Task details ▸
Please copy each line below that contains the word "Chat".

Dataset entries
**********
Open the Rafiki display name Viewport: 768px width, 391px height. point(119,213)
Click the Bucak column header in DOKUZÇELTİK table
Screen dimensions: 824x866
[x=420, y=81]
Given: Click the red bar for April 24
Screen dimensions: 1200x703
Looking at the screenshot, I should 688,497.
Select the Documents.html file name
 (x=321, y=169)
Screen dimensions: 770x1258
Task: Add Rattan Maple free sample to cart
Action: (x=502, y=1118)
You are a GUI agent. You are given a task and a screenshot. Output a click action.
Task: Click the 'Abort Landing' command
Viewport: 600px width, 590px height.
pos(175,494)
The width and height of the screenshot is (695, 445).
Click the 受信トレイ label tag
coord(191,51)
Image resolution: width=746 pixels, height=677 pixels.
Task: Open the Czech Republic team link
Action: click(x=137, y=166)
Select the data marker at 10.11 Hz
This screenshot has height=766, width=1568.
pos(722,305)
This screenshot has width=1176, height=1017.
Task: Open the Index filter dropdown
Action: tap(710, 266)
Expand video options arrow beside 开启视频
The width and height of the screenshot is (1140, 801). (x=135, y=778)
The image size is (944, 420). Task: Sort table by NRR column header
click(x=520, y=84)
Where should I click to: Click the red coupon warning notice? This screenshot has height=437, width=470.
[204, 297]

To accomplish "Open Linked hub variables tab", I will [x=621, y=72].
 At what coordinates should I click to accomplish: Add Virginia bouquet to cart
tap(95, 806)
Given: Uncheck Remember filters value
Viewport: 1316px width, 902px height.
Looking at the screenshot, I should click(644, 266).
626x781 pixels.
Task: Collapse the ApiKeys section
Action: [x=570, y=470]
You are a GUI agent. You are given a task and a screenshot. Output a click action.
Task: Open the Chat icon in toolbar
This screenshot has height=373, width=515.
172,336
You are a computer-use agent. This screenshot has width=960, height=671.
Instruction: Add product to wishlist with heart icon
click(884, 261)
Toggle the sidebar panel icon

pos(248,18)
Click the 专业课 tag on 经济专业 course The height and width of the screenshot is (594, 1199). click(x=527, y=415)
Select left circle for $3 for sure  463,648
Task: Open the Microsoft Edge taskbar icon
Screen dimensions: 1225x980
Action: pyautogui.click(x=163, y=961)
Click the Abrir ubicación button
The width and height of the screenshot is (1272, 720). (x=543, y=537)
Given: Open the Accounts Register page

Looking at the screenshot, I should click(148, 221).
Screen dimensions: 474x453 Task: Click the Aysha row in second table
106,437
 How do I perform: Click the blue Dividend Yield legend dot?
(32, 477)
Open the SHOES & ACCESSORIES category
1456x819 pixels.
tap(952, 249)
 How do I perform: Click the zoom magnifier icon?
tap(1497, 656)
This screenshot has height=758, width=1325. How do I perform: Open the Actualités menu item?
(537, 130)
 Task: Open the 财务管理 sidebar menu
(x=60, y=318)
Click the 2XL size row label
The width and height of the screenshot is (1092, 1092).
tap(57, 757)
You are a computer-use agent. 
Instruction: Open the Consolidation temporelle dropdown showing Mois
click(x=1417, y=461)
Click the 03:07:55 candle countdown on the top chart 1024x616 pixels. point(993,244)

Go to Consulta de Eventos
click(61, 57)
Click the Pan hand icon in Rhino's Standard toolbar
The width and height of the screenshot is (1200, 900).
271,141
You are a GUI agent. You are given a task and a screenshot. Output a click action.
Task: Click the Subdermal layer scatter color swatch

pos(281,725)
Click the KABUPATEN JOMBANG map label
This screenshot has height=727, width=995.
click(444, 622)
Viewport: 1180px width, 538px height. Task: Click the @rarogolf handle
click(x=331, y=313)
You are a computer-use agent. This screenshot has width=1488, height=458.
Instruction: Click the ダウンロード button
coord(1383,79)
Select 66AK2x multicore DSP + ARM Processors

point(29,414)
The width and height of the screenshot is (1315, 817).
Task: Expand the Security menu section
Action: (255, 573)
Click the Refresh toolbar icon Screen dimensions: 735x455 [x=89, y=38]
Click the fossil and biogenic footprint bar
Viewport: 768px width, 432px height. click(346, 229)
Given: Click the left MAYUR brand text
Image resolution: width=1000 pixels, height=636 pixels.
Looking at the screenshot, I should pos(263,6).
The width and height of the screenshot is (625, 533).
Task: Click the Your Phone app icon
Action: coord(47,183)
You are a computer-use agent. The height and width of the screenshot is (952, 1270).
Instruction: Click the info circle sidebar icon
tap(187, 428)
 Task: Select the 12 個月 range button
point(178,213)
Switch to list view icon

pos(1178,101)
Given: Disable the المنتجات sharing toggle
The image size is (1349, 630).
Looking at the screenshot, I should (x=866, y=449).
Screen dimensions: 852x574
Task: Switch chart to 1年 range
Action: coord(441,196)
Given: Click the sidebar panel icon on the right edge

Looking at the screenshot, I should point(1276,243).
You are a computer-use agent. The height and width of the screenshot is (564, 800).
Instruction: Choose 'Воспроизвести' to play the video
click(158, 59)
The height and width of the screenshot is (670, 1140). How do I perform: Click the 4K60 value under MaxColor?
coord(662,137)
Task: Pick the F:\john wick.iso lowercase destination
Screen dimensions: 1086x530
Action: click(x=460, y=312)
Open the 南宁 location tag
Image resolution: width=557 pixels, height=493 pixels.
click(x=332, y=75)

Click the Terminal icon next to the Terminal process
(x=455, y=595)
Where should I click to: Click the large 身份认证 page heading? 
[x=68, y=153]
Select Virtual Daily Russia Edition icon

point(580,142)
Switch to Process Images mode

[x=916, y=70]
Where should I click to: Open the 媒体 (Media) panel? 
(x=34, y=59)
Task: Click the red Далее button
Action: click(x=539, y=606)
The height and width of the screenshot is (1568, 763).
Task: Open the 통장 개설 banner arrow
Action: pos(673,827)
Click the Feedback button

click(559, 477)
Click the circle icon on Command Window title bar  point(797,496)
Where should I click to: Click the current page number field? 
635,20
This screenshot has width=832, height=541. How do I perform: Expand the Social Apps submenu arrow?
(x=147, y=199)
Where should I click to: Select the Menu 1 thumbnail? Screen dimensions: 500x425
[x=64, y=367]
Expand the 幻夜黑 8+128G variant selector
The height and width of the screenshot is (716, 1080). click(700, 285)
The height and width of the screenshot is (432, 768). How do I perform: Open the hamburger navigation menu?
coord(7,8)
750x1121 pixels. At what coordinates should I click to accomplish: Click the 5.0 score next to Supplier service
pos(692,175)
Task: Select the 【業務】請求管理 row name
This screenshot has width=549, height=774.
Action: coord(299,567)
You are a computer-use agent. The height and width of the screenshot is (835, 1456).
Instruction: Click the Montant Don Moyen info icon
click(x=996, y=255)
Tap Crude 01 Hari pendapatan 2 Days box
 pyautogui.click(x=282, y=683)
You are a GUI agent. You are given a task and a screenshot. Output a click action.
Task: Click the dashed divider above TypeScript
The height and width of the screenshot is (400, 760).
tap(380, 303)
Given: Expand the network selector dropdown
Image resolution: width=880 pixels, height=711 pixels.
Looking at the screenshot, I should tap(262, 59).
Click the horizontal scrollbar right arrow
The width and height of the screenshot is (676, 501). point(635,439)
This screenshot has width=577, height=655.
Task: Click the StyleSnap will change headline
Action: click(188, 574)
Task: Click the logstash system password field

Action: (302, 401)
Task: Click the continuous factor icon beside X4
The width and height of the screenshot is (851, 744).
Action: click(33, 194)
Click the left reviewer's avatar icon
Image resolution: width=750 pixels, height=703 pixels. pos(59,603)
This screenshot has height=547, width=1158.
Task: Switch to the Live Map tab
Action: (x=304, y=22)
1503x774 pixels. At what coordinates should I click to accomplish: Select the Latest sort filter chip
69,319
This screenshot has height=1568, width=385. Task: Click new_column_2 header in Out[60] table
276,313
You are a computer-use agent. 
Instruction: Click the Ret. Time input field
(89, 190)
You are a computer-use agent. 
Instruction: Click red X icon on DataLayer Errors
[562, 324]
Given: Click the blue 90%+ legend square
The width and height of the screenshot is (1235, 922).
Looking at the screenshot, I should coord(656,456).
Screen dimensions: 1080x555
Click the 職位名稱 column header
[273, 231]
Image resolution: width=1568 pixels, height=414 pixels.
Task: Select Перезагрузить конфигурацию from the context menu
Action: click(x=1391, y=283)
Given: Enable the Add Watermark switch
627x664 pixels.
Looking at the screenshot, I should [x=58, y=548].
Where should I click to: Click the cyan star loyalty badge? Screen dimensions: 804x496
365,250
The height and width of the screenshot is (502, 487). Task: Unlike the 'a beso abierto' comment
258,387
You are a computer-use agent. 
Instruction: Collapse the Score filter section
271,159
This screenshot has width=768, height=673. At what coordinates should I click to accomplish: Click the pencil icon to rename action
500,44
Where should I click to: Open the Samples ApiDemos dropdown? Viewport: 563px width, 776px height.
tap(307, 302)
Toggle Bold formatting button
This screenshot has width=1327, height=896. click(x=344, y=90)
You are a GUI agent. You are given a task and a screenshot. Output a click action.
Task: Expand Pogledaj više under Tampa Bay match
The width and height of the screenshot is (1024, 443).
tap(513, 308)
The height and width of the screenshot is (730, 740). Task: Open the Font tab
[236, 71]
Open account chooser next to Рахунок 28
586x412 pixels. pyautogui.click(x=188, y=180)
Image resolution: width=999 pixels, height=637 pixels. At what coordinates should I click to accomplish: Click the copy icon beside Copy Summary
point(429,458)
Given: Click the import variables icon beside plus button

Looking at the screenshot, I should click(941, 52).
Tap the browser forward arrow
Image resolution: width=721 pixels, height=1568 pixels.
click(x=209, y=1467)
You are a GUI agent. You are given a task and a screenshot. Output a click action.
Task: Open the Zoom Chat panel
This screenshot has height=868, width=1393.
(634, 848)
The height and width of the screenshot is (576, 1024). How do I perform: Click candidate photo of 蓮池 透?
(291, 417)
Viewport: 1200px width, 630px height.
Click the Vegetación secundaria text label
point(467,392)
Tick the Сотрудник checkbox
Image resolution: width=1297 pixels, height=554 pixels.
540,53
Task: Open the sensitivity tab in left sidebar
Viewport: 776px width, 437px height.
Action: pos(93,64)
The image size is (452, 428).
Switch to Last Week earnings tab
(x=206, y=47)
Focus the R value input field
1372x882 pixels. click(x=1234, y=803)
**********
Completed task ▸
Task: Open the Chat icon in toolbar
Task: Open the Zoom Chat panel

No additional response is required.